The space program, for example, has resulted in lots of useful product spin-offs, but almost nothing that could not have been discovered independently without spending billions on a manned space program
If this site:
http://www.vectorsite.net/tamrc_24.html is worth anything, it didn't do even that:
"In contemporary dollars, Apollo cost $25 billion USD, and at its peak it accounted for almost one cent on every dollar of US economic output. Apollo funds similarly totaled about 20% of all US public and private research money at that time. In 1971, NASA commissioned a study that claimed the Apollo program generated a $7 USD return for every dollar spent. The impartiality of such a study was suspect, since NASA used it to justify their funding requests, and the Congressional General Accounting Office (GAO), never much of a friend to the agency, was highly critical.
There was also the question of how relevant such a statistic was even if it was true. A critic could easily observe that to justify the Apollo program only in terms of its incidental benefits and not on its own merit was to imply that it had no merit in itself. States with industries and centers that were the beneficiaries of Apollo funding, such as Florida, Louisiana, Alabama, Texas, and California, of course obtained an economic benefit from the work, but could the money have been better spent?

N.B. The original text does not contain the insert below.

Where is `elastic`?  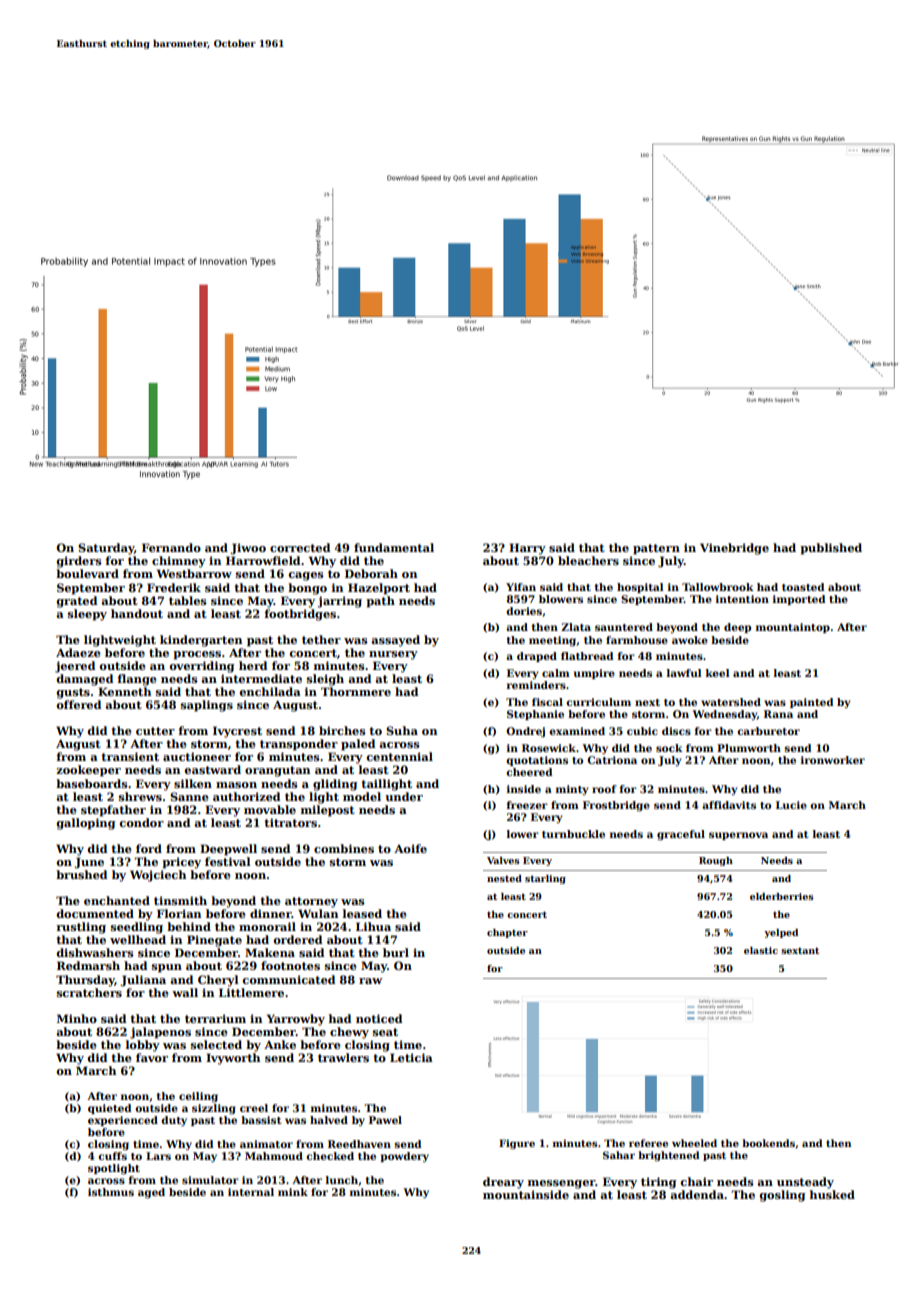 elastic is located at coordinates (761, 950).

The US interstate highway program, another huge Federal project, also boosted the economy through government contracts, but the end result of the interstate highway system was an "infrastructure" that was directly useful to the vast majority of American citizens, and by even conservative accounting exercises paid back its investment many times over. It is difficult to identify similar long-term benefits from Apollo. The specific technologies developed for the program, such as the Saturn V booster, were more or less abandoned later. While manufacturers used the publicity hype associated with Apollo to promote "space age" products such as Velcro and Teflon, these products had been developed long before. Teflon was actually discovered, more or less by accident, in 1938, and had been used in chemical processing for the US atomic bomb project in World War II.
The only major consumer products to obviously owe their origins to the Apollo program are cordless tools. The Black & Decker company had won a contract to develop a lightweight portable drill for the Apollo program, and promptly developed and delivered it. The company thought they could leverage this effort into a commercial product, and in 1974, Black & Decker introduced a multifunction portable tool that could be configured as a drill, portable vacuum cleaner, and a hedge trimmer. The product died in the marketplace, since nobody had developed low-cost rechargeable batteries that had acceptable lifetimes. The Moon drill itself had used high-grade silver-zinc batteries that were too expensive for a consumer product. It wasn't until 1978 that General Electric was able to provide Black & Decker with rechargeable batteries that could last from five to six years, and in 1979 Black & Decker introduced the popular "Dustbuster" cordless vacuum cleaner. "
I would defend Moon program on the argument that it *made entire humanity more ambitious and feeling less constrained on this planet*, but not even on basis on producing usable technologies as side effects.